Capitalism is not so much a thing, as a way of understanding the world. It is a way of describing the system that we use to organize how our society resources itself. These days, it is true that we have institutions – like government agencies, The Federal Reserve and corporations – who act as if capitalism is a thing, something to be defended and extended, and so to some extent it has become a kind of thing; it has the inertia force of something almost tangibly real. It also becomes something that we come believe exists, and so we behave in everyday ways as if it exists, reinforcing its apparent existence.
Nevertheless, it is worth remembering that capitalism is in the end an interpretation of the world. As a result, it tends to be reductive. It misses lots of things that go on, and mischaracterizes lots of other things. That’s why I believe that The Problem is not so much Capitalism, as when we think that all there is, is capitalism.
For instance, think about the extent to which capitalism depends on uncapitalist practices. I don’t mean government subsidies for the oil industry, as opposed to truly free markets. I mean the extent to which living in a capitalist society – going to work and being productive servicing other peoples needs so that you can get enough money to buy services for your own needs – is completely dependent on unpaid labor, i.e., domestic work, done primarily by women: homemakers. The raising of children, the maintenance of the places that feed, clean and sleep us, is mostly done in sharing or gift economies. Without all that unpaid labor, capitalist society just would not function. From this point of view, you see to how little an extent capitalism is an efficient way of resourcing society; or rather, you see how mistaken it is to think that we live in a wholly capitalist society.

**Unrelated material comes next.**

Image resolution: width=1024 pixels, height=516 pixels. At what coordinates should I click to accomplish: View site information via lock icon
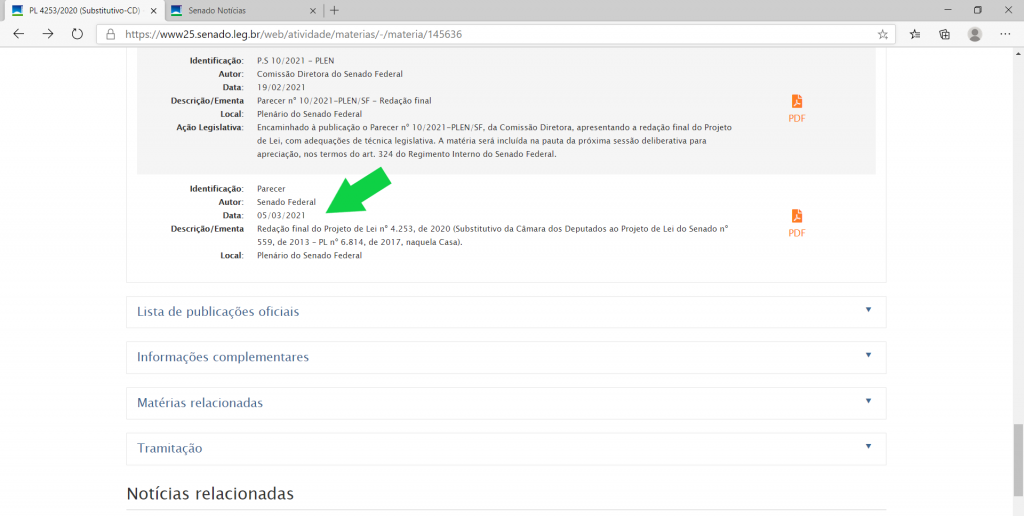(111, 34)
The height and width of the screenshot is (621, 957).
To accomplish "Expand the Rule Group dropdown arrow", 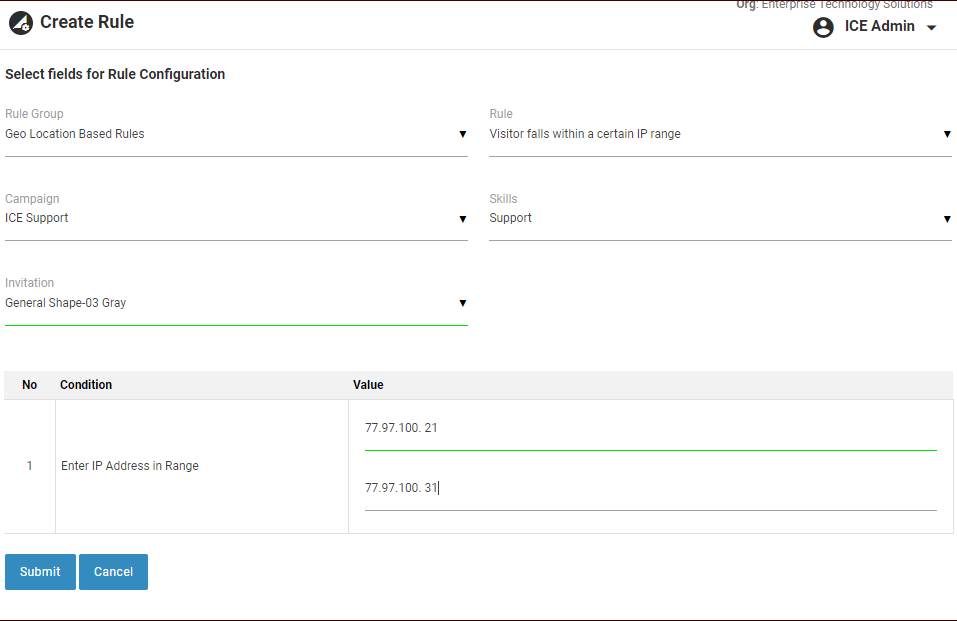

To make the point another way, nearly every business is in fact a kind of sharing. Starbucks own some real estate, some furniture, some coffee machines and a supply of beans. What they then do is share those owned resources with other people. They share them with people who earn a livelihood (kind of) by working those resources. And they share them with other people who get value out of consuming them. The latter also share the consuming of those resources with other consumers, with many butts sitting in the same seat over the period of a day. Capitalism means that Starbucks profits out of making consumers pay more than the producers of all those need fulfillments get paid, but the fact that the system continues, that people choose to make use of Starbucks for coffee and employment, means that those people must get something out of Starbucks that they think is worth more than they are paying for it (or could get paid by working elsewhere). It is true that system can force people to have to work at Starbucks without wanting to, and perhaps can persuade people to drink coffee at Starbucks against their best (economic) interest, but in general it seems as if things persist not because of force but because there is some value being created by all this resources being shared in this way. This is why it interesting to begin to reread a capitalist business as in essence a system of managed sharing.